Security/ ai · security · vision-language-models · adversarial-ml

A Steering Image Can Quietly Rewire an AI's Behavior

Researchers found that a single optimized image can shift a vision-language model's behavior by 25%, no text prompts or model internals needed.

A 150KB image file can manipulate how a vision-language model behaves — no jailbreak text, no access to model weights required.

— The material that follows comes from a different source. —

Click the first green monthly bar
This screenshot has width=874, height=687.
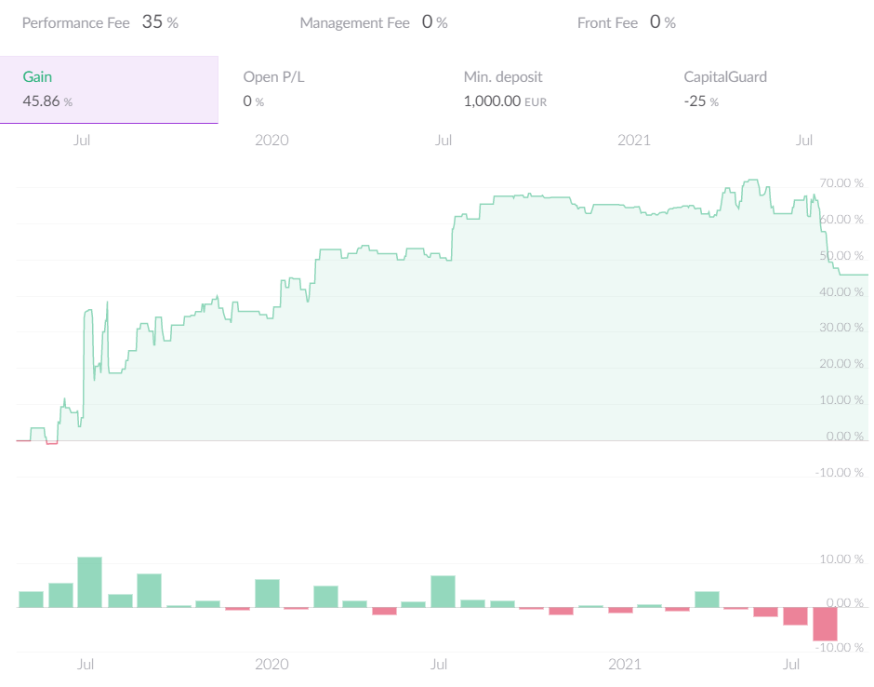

Researchers introduced VISOR, a technique that crafts "steering images" designed to nudge a model's internal activations toward a target behavior. Tested on LLaVA-1.5-7B, a single steering image matched the performance of activation-based steering vectors — methods that typically require deep access to a model's runtime internals — within 1-2% for positive behavioral shifts. For negative steering, VISOR pulled ahead, achieving up to 25% shifts from baseline versus the modest changes steering vectors managed. Standard system prompting, the usual knob for behavioral control, only achieved 3-4% shifts by comparison.

The finding matters because it works entirely through the visual input channel — the kind API-based and closed-source deployments expose by default. That means an attacker doesn't need a model's weights, a special API tier, or even a crafted text prompt to redirect its behavior. Defenses built around text-based filters are simply looking in the wrong place.

The researchers frame VISOR as both a tool and a warning. It maintained 99.9% accuracy on 14,000 unrelated benchmark tasks while steering was active, which means the manipulation is quiet. The AI safety community has spent years hardening text inputs; this is a reminder that the image channel has been largely unwatched.